Jusqu'au dimanche 02 février 2020, le "Musée provincial Félicien Rops", à Namur, en collaboration avec le "Musée royal des Beaux-Arts", à Anvers, nous propose une fort belle exposition consacrée à l'artiste anversois Henri De Braekeleer (1840-1888), qui, 8è enfant sur 11, poursuivi ses études, de 1854 à 1861, à l'"Académie royale des Beaux-Arts", à Anvers.
Dans la première salle, plusieurs tableaux évoquent l'ambiance de l'atelier, celui de son père ou le sien, l'artiste peint au travail nous tournant le dos, pendant que le modèle nous fait face.
Fils du peintre Ferdinand De Braekeleer (1792-1883) et neveu d’un autre peintre Henri Leys (né Jan August Hendrik Leys/1815-1869), ses frères étant l'un sculpteur et l'autre propriétaire de la "Belgian Art Gallery", à New York, Henri De Braekeleer va être repéré par le marchand d'art Gustave Coûteaux, qui lui passera des commandes, le rétribuant, mensuellement, de 1869 à 1876.
Concernant la présence, dans ses oeuvres, "de fenêtres, d'encadrements, de portes, de grilles, elle a pour fonction d'organiser une profusion d'informations isuelles, afin de créer la perspective la plus parfaite possible", nous explique-t-on au sein de l'exposition namuroise.
Le 30 septembre 1876, ayant livré à Gustave Coûteaux les derniers tableaux du contrat qui lie les deux hommes : "L'Aquarelliste" et "La Place Teniers", l'artiste anversois s'arrête de peindre, sans que l'on n'en connaisse les raisons.

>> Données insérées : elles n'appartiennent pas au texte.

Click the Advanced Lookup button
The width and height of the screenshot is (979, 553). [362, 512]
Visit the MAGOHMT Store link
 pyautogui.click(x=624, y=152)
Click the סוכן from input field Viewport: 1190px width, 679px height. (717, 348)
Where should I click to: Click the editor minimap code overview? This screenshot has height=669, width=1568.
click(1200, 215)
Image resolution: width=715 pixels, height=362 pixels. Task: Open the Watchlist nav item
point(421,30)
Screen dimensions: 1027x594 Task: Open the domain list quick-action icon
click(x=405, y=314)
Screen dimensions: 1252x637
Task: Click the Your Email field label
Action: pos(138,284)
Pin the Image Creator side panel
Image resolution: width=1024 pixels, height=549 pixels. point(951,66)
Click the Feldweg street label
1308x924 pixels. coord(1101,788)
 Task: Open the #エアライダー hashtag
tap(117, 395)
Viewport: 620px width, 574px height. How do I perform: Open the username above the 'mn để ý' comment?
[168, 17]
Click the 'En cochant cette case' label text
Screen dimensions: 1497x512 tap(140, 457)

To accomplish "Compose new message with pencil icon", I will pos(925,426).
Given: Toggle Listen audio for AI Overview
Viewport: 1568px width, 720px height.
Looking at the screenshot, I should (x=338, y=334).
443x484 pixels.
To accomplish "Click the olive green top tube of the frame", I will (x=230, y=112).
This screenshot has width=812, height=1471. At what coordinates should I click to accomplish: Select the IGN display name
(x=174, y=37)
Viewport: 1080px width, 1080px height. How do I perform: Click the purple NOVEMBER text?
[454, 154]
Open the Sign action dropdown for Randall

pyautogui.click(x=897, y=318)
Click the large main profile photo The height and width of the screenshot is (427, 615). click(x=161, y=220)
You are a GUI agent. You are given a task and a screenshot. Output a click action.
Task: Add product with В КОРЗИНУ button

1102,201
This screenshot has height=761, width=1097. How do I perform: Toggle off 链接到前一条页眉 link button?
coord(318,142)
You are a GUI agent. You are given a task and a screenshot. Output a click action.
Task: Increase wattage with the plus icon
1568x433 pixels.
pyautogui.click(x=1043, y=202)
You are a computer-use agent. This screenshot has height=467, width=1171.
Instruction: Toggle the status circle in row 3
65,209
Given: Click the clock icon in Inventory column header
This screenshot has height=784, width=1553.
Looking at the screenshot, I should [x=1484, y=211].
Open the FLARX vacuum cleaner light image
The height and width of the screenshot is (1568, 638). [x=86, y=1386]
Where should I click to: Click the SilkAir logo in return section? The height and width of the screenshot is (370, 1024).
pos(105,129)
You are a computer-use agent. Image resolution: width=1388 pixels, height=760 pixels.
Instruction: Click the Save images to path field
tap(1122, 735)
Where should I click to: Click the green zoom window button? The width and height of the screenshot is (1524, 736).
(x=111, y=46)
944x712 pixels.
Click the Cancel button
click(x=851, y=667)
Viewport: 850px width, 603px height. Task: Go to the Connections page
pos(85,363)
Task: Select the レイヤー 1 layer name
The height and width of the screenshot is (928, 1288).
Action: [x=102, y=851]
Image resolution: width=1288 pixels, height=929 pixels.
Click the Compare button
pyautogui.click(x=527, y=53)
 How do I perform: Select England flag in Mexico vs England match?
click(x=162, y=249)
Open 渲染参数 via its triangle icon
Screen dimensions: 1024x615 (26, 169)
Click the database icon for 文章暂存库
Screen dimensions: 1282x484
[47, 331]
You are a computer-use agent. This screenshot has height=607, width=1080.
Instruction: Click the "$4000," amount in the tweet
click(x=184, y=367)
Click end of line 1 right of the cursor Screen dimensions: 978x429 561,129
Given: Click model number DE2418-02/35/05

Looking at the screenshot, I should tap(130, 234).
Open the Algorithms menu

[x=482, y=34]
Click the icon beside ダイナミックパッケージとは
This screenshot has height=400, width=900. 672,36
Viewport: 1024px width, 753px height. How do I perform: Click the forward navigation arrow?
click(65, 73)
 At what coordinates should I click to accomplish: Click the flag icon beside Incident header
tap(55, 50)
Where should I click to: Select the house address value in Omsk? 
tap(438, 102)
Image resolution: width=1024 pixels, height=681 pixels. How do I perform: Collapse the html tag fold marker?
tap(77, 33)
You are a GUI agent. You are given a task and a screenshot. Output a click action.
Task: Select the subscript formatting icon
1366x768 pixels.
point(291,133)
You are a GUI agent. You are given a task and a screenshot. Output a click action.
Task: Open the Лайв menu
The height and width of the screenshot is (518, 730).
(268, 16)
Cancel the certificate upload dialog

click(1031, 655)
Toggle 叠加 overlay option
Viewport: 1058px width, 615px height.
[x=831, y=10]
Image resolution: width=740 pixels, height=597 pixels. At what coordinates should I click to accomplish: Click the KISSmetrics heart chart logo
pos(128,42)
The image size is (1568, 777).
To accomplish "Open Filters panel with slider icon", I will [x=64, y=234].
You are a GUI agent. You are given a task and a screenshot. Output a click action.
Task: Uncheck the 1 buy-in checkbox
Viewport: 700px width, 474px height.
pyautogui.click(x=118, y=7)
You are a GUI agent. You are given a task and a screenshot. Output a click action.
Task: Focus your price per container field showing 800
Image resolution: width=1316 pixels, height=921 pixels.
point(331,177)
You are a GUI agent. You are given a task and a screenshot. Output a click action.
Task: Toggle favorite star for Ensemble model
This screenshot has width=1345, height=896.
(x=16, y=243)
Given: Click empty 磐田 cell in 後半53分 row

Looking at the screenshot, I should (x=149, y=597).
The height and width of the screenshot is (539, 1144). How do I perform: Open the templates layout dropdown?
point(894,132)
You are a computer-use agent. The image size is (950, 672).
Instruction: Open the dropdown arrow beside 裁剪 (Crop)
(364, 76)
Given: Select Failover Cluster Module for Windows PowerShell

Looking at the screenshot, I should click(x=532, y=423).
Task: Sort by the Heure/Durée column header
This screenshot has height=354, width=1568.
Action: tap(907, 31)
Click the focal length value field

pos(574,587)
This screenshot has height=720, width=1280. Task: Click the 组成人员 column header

Faute de n'avoir pas pû découvrir de nouvelles toiles d'Henri De Braekeleer, lors de l'inauguration de l' "Exposition générale des Beaux-Arts", à Bruxelles, l'on peut pouvait lire, en 1881, dans la revue critique hebdomadaire bruxelloise "L'Art moderne" : "Mais qui nous rendra les merveilles que les petits Flamands ont accomplies ? Peut-être eût-ce été Henri De Braekeleer si les circonstances ne semblaient pas ralentir la production de cet admirable peintre... Est-ce que son long silence est enfin rompu ? Est-ce qu'il revient au combat ? Est-ce que ce grand talent, trop longtemps assoupi, se réveille ?"
Hors, en 1874, sa toile "L'atelier" (1873) avait été achetée, en vente publique, au prix, élevé pour l'époque, de 6.700 francs belges (l'équivalent de... 160.000 euros actuels), prouvant l'intérêt que son talent succitait.
Décrivant le travail d'Henri De Braekeleer, en 1872, dans un journal suisse, "La Liberté", fondé en 1871, l'on pouvait lire : "Cette vibration intime, extraordinaire, pénétrante, qui prend possession de vous... C'est ce mystérieux et incompréhensible poème de la couleur qui chante et resplendit dans (ses) toiles... Ce caractère particulier de l'artiste, qui voit en couleur, qui est vraiment peintre, pour qui la poésie des tons est la vraie lumière, absorbant tout jusqu'au sujet, presque jusqu'au dessin, étrange vision, qui fait passer toute l'âme et tout le sang de l'artiste, dans la richesse et l'harmonie de la couleur vivante."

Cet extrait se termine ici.